March 31, 2009 RSS Feed Print
  • Comment (9)

As a nurse who worked with old-fashioned written charts, as well as electronic medical records, I much prefer the old-fashioned charts [Electronic Medical Records: Hazardous to Your Health? usnews.com]. If someone writes an important item in the old one, it will be there next time someone looks. The electronic files sometimes get lost, things drop off, or are written in the wrong place and never to be found. Many doctors I knew did not like to use electronic files, and demanded their history and physical be in written paper form, along with the doctor's orders and progress notes. If I wanted to learn what was wrong with a patient, I would always know the history and physical was available, thank goodness, along with orders, and progress notes. Nurse's notes would be a "checklist" and absolutely worthless. Any patient in the place had the same checklist, and almost all the checks were in the same places.

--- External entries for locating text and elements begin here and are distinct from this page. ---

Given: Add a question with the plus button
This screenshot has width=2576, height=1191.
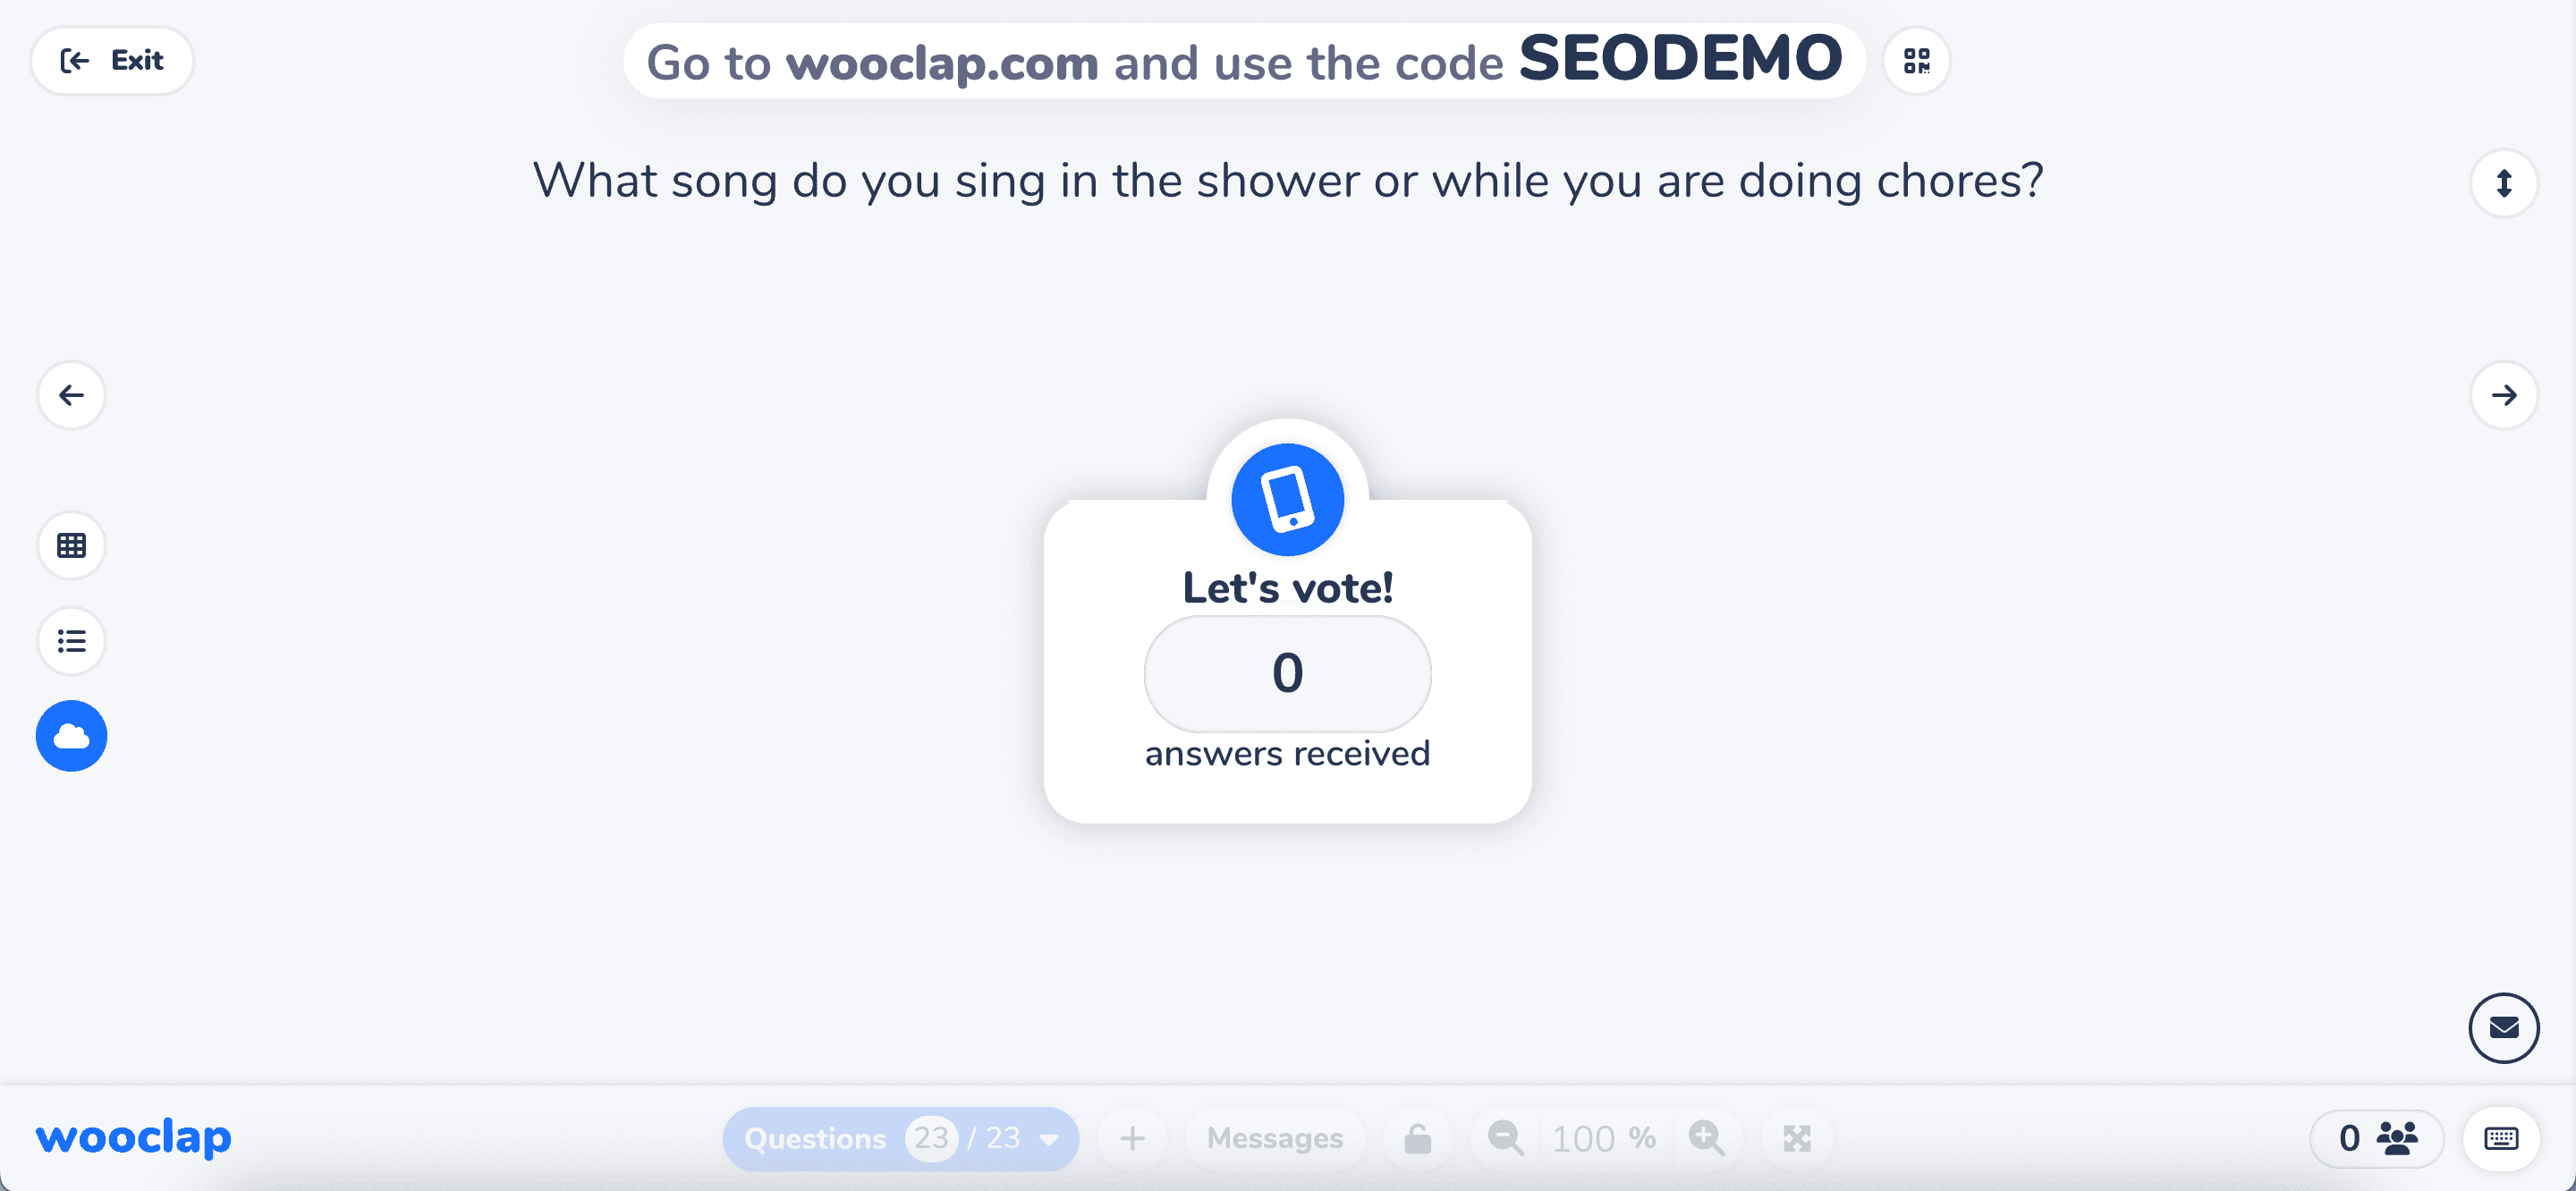Looking at the screenshot, I should click(x=1132, y=1138).
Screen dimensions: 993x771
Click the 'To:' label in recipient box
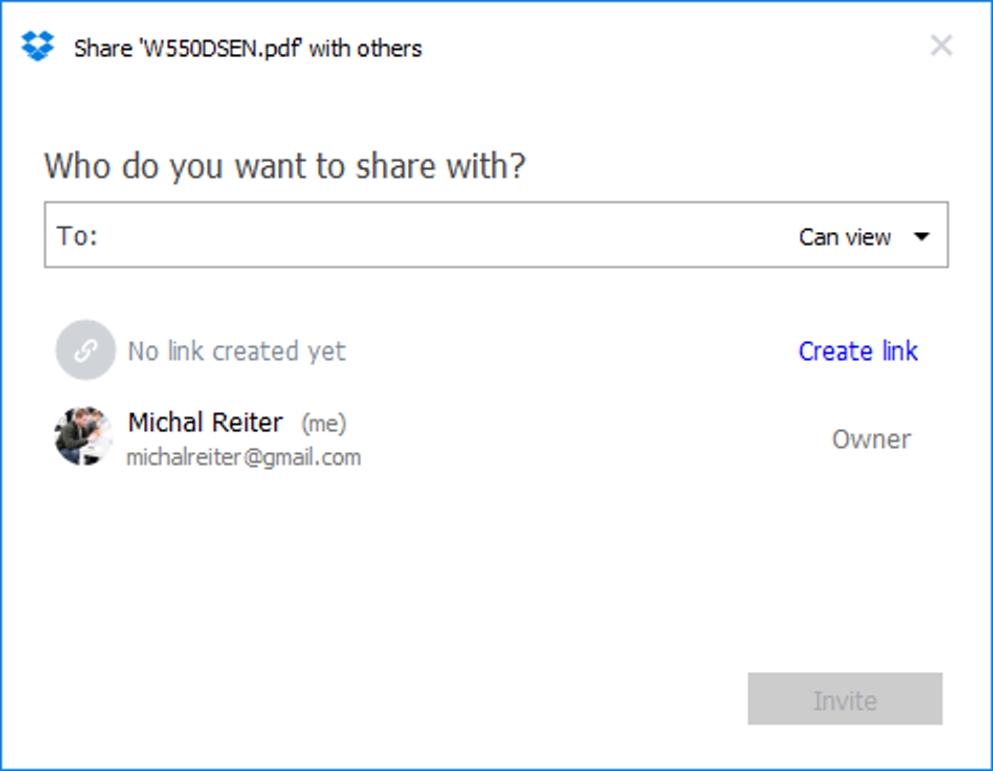77,237
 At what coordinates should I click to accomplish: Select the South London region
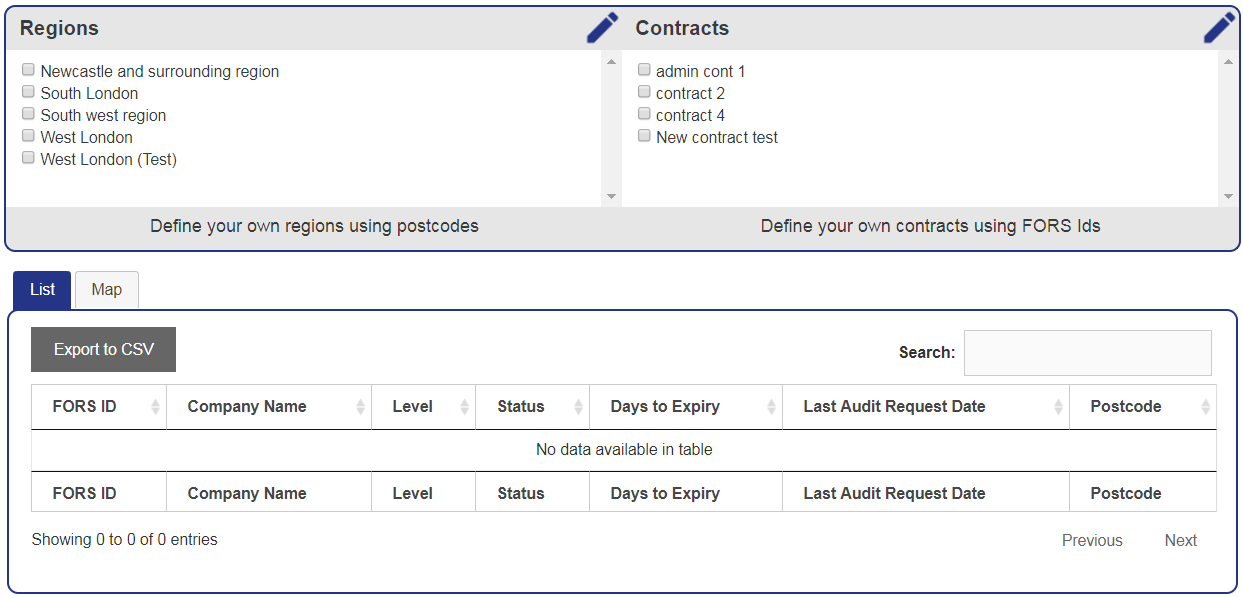(28, 91)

I would be very concerned about passing medication using entirely electronic medical records and computer dispensed meds. I can't understand why they think it saves so much money. It makes staff go to computers instead of spending time with their patients.

Comment by Nancy of IN

Have you never had a friend or relative with an extended hospital stay? Nurses and doctors make so many entries that the paper files become so fat that the entries get lost. I haven't yet heard of anyone who did not suffer from a medical error because of misplaced or messed up records on paper. If there's even a chance of reducing that, we need to try it. Maybe the real question is: what about the countries with better health statistics than ours, Japan, Denmark, etc. Besides universal healthcare, do they also have better record keeping?

Comment by Edwin of MA

My concerns are human error and the privacy of patients. I feel it is an invasion of privacy to have a central repository of one's medical records available to employers, insurance companies, and anyone who has access or who gains access to these records. Criminal records are protected by the police departments, personal medical records need the same privacy on a need-to-know basis.

Comment by Jo of WA

You might change your mind if you are ever confronted with dealing with the healthcare system when you or someone close to you is seriously ill. Going from specialist to specialist, at each appointment making sure all of them have the latest test results; making sure all know what the other is doing, thinking, and ordering. It is a nightmare! It is a full-time job. And that is the case even if all these specialists/diagnostic areas are located in the same facility!

Comment by Sue of IL

With all the valid concerns about health IT in hospitals and the $30 billion necessary to digitize individuals' health histories and their medical care, it's no surprise that many hospitals are slow to step up to the plate. With many hospitals suffering financial duress (noninsured patients, nonpaying patients, demand for expensive new technology), how are hospitals supposed to come up with the $20 million-$100 million to purchase these systems? While health IT may in fact help prevent medical errors in hospitals, it seems to me that energy could be focused on ways to decrease the drastic nursing shortage so we could have enough qualified nurses to safely staff U.S. hospitals. Would that not dramatically reduce medical errors in hospitals? I wonder if we are focusing on computerized technology as the only way to increase efficiency and efficacy and at the same time ignoring the importance of the human being (i.e., the nurse). Computerized health records seem to have their own share of potential problems. Why not come up with ways to increase the appeal of the nursing profession in hospitals? Nurses are who we need to bolster and support as they are the hospitalized patients' life line as well as one of the direct lines to patient safety.